= Tâches à réaliser =
1. D'après le texte sur les violences sexuelles en Centrafrique, en quelle année plusieurs groupes rebelles se sont-ils alliés pour former la Séléka ?
2. Énumérez, s'il vous plaît, les raisons que donne le texte sur les violences sexuelles en Centrafrique pour expliquer qu'une grande partie des victimes ne soient pas recensées.

= Texte de la page =
"""

En République centrafricaine (RCA), comme dans l’ensemble des Etats en proie à une situation marquée par un conflit récent, le traitement des violences sexuelles est l’une des problématiques majeures auxquelles doit répondre la justice transitionnelle. Aggravées par la crise et se perpétuant longtemps après la cessation des affrontements armés, les violences sexuelles reposent et génèrent une forme spécifique d’impunité, que les instruments judiciaires « classiques » ont bien du mal à juguler.
Des violences « aggravées » par le conflit
La RCA connaît des crises cycliques depuis plus de vingt ans. Au début des années 2000, des dizaines de milliers de femmes et de filles ont été victimes de violences sexuelles, utilisées comme tactique de guerre pendant la guerre civile ayant pris fin avec les accords de paix signés en 2007 et 2008. Depuis 2012, le pays fait face à une nouvelle crise. Cette année-là, plusieurs groupes rebelles s’allient pour former la Séléka dont l’objectif est de renverser le gouvernement de François Bozizé. Les populations civiles deviennent rapidement une cible et font l’objet de représailles permanentes. En octobre 2017, un rapport de Human Rights Watch estime que – alors que le pays compte environ 4 600 000 habitants selon la Banque mondiale – le nombre de personnes déplacées internes s’élève à 600 000 et que la survie de 2 400 000 personnes dépend de l’aide humanitaire.
Dans ce contexte, les violences basées sur le genre doivent faire l’objet d’une attention particulière. Elles se manifestent sous différentes formes, dont les violences sexuelles. Déjà importantes avant la crise, ces dernières sont désormais utilisées dans le cadre du conflit comme un instrument visant à terroriser et « punir » les populations civiles. De fait, le viol – collectif ou non – et l’esclavage sexuel sont aujourd’hui couramment pratiqués par les bandes armées. En outre, comme constaté dans une majorité de conflits armés, la violence domestique, l’exploitation sexuelle et les mariages forcés, augmentent. Ainsi, le nombre des victimes ne décroît pas et inclut, dans une moindre proportion, des hommes et des enfants. Les chiffres sont d’autant plus alarmants qu’une grande partie des victimes ne sont pas recensées, faute d’avoir recherché de l’aide en raison de la crainte de la stigmatisation, de l’absence d’informations sur les initiatives mises en place et/ou du manque de moyens financiers. En conséquence, il reste difficile d’évaluer avec précision l’ampleur du phénomène et, plus encore, pour les populations les plus vulnérables dont notamment les femmes déplacées ou détenues.

"""

= Données affichées =
"""

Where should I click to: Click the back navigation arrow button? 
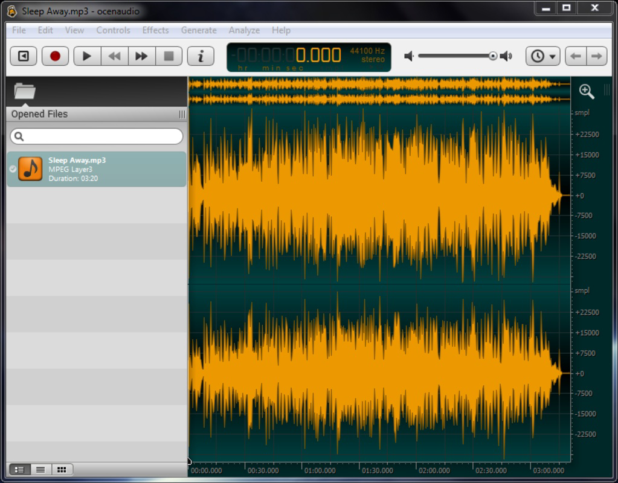coord(576,56)

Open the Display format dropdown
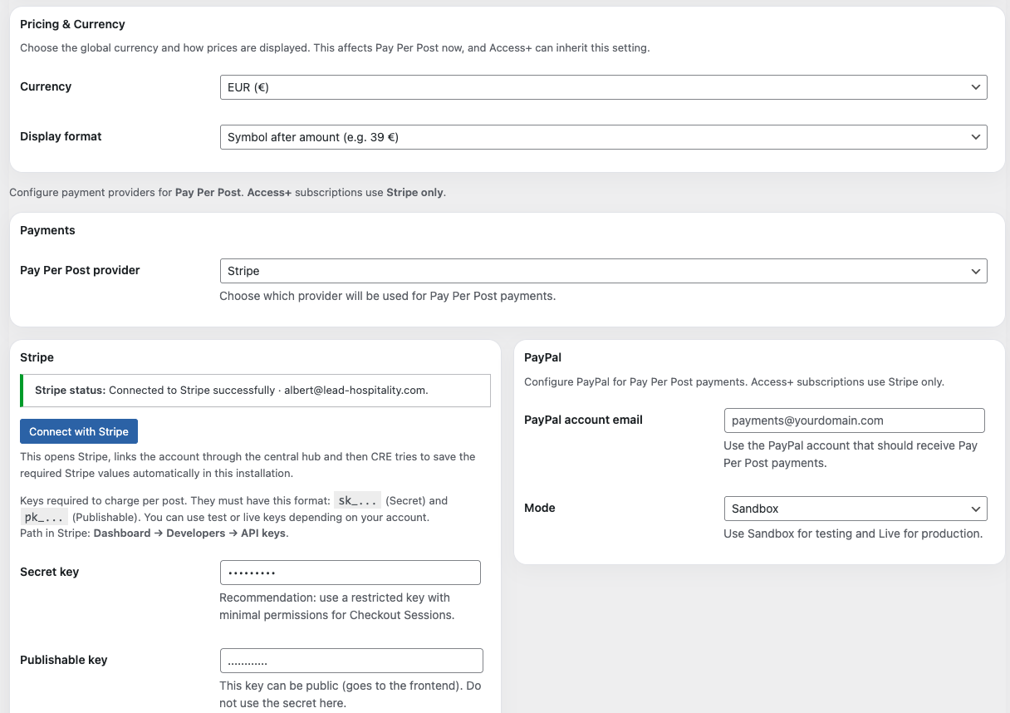click(603, 136)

"""

= Réponses par tâche =
1. En 2012.

2.
- La crainte de la stigmatisation
- L'absence d'informations sur les initiatives mises en place
- Le manque de moyens financiers